Economic activity rebounded slightly in June, and contacts expected additional gains in the months ahead. Consumer spending increased modestly, including higher retail, auto, restaurant and tourism sales. Residential real estate also picked up, but commercial real estate conditions deteriorated further. Manufacturing activity expanded slightly, but the energy and agriculture sectors remained a drag on the regional economy.

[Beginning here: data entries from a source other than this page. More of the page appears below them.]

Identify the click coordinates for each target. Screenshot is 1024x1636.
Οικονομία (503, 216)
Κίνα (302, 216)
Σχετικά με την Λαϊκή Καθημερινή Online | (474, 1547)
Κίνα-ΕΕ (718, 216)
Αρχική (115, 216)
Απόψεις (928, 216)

Economic activity in the Eleventh District rebounded, but was still well below pre-COVID levels. Manufacturing and service sector activity grew. While drilling activity fell to new lows and loan demand contracted further, sentiment among energy and finance contacts improved. New-home sales rose strongly. Employment held steady, according to contacts. Input costs increased and selling prices fell. Outlooks improved, but the upward trend in new COVID-19 cases has increased uncertainty.

San Francisco

Economic activity in the Twelfth District contracted modestly. Employment levels increased slightly. Prices remained generally flat. Sales of retail goods rose moderately, while consumer and business services activity contracted sharply. Activity in the manufacturing sector was mixed, and the agriculture sector remained weak. Residential construction activity picked up somewhat, while the commercial side was mixed. Lending activity ticked up.